D’une manière générale, les agriculteurs corses ont pris conscience avec retard par rapport à ceux du continent de la nécessité de se moderniser. Un des préalables essentiels de la réussite en ce domaine, comme dans d’autres, consiste dans la qualité de la formation et de l’ingénierie. On peut noter à cet égard que le niveau de qualification des agriculteurs s’améliore, même si le nombre de titulaires de BTA ou plus reste faible.

L’agriculture corse se caractérise par une grande diversité des structures d’exploitation entre celles d’élevage extensif, relativement importantes, notamment en Corse-du-Sud, et les petites exploitations fruitières de la plaine orientale16. Aujourd’hui, cette dispersion des structures reflète des systèmes de production très divers et souvent combinés17. A la disparition de nombreuses petites exploitations s’est ajoutée au fil du temps la non culture de domaines importants sur la côte orientale. Depuis vingt ans, la chute impressionnante du nombre d’exploitations (- 41 % en Corse pour - 35 % en moyenne pour la France toute entière) s’est accompagnée d’une baisse relativement réduite de la surface utilisée (- 9 %), ce qui signifie qu’il y a moins d’exploitations mais qu’elles utilisent plus d’espace. Les exploitations les plus réduites tendent, elles, à disparaître.

Le secteur de l’élevage n’a pas fondamentalement évolué depuis ces années, même si le nombre des bovins18 a fortement crû. Une explication à ce phénomène tient dans la mise en place des primes animales. Ceci n’a pas été sans créer de réelles difficultés car la hausse spectaculaire des cheptels ne s’est nullement accompagnée d’une mise en valeur des espaces utilisés et a entraîné un déficit fourrager préoccupant. Il convient aujourd’hui d’organiser cette filière grâce à un programme maîtrisé de constructions d’abattoirs répartis sur l’ensemble du territoire et en incitant les producteurs à se regrouper afin d’améliorer la qualité de la viande et la promotion des produits. Entre 1970 et aujourd’hui, les troupeaux ovins et caprins ont augmenté régulièrement, mais la part dans l’effectif français se situe respectivement autour de 7 % pour les ovins et de 4 % pour les caprins. L’élevage occupe une partie non négligeable du territoire. Extensif, il est conduit en montagne où de vastes espaces sont disponibles. En plaine, dans le sud de l’île et dans l’est, de nombreux troupeaux ovins et caprins fournissent la matière première à des produits de qualité bien valorisés. Le secteur porcin se développe également.

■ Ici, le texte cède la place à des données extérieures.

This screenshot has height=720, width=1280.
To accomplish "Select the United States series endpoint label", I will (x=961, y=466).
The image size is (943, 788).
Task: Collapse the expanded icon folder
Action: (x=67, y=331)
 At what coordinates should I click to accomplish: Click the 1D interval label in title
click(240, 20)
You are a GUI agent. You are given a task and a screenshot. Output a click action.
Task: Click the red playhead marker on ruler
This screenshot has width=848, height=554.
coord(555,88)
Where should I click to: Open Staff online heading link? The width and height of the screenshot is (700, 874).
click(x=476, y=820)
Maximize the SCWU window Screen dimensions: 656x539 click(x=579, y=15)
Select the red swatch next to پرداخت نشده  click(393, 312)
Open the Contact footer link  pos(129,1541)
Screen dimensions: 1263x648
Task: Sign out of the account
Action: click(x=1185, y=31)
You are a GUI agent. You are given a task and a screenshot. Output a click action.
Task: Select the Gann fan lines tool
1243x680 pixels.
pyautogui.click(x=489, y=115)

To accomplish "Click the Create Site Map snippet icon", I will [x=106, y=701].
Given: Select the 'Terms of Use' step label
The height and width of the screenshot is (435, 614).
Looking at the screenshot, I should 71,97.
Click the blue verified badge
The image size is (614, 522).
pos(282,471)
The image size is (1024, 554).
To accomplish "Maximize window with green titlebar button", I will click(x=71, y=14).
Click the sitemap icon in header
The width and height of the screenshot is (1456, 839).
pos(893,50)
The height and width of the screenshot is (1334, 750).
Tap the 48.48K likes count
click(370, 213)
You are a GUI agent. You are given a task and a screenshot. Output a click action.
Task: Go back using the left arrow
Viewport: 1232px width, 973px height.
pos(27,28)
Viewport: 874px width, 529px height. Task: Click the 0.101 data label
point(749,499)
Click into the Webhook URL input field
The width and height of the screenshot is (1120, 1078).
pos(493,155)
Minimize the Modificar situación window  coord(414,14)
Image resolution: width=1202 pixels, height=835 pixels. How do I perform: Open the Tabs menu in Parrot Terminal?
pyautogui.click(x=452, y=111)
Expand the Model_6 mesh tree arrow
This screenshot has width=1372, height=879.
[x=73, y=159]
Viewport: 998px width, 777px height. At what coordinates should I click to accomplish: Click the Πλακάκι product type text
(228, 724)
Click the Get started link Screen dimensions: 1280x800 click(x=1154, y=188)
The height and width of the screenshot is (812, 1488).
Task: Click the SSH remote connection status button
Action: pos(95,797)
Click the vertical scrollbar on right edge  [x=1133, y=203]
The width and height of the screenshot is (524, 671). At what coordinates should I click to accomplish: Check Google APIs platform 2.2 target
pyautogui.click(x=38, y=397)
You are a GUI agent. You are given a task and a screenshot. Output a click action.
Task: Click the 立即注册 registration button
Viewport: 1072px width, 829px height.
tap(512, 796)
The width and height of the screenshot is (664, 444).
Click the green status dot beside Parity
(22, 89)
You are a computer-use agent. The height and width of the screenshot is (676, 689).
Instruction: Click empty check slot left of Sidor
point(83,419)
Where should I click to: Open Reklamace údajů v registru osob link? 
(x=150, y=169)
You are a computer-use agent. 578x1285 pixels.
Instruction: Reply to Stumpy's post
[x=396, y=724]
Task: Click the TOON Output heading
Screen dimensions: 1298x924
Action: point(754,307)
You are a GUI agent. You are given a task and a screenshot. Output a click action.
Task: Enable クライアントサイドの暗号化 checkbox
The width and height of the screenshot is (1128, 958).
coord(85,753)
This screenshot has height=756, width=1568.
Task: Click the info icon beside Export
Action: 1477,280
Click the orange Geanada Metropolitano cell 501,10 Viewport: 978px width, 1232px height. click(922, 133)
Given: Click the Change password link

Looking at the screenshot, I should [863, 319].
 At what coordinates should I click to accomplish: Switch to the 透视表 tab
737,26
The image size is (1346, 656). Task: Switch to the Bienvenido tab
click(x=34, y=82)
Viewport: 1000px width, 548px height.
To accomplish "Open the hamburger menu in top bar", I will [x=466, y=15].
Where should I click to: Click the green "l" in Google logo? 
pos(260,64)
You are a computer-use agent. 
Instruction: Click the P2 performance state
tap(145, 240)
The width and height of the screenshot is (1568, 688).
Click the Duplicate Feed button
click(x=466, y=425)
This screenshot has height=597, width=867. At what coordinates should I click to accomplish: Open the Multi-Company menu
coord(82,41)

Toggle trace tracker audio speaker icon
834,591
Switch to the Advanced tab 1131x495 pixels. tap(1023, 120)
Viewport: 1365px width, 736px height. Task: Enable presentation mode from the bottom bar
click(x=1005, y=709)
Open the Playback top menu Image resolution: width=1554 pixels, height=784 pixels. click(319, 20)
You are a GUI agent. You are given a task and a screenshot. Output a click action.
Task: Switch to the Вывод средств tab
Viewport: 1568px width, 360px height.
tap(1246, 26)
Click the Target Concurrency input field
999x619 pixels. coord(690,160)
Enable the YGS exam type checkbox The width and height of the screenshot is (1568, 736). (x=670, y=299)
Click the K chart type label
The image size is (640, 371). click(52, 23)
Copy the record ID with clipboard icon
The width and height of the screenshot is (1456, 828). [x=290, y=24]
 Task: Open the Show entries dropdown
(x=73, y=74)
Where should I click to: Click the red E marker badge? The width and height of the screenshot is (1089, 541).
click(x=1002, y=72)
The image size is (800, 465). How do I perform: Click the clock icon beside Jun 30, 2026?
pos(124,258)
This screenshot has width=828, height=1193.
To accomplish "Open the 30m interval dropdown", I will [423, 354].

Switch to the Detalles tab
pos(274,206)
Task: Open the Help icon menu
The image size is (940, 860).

Le secteur végétal a, quant à lui, connu de profondes transformations. Le verger d’agrumes a été presque entièrement rénové. La surface de la vigne a été divisée par quatre en laissant place dans bien des cas à des terres non cultivées. Un regain d’intérêt s’est manifesté depuis peu pour les cultures de la châtaigne, de l’olive, de la noisette, de l’amande ainsi qu’en témoigne par exemple le contrat de plan en cours d’exécution. Ces productions végétales se sont surtout développées en Haute-Corse. La châtaigne, la noisette et l’amande constituent donc les principales cultures récemment réhabilitées en Corse, qui figure parmi les premières régions françaises en ce qui concerne les productions de la châtaigne et de l’amande. Les amandiers s’étendent sur une surface de 800 hectares (après un rythme de plantation de près de 150 hectares par an). La surface en agrumes a peu varié au cours des vingt-cinq dernières années. En revanche, la réorientation variétale, impulsée par les " plans agrumes " successifs, a été spectaculaire.

Les éléments positifs ne manquent pas et permettent d’espérer à terme le décollage d’un secteur agricole modernisé, qui sera possible lorsque diverses conditions seront réunies. Des propositions en ce sens figurent dans la dernière partie du rapport.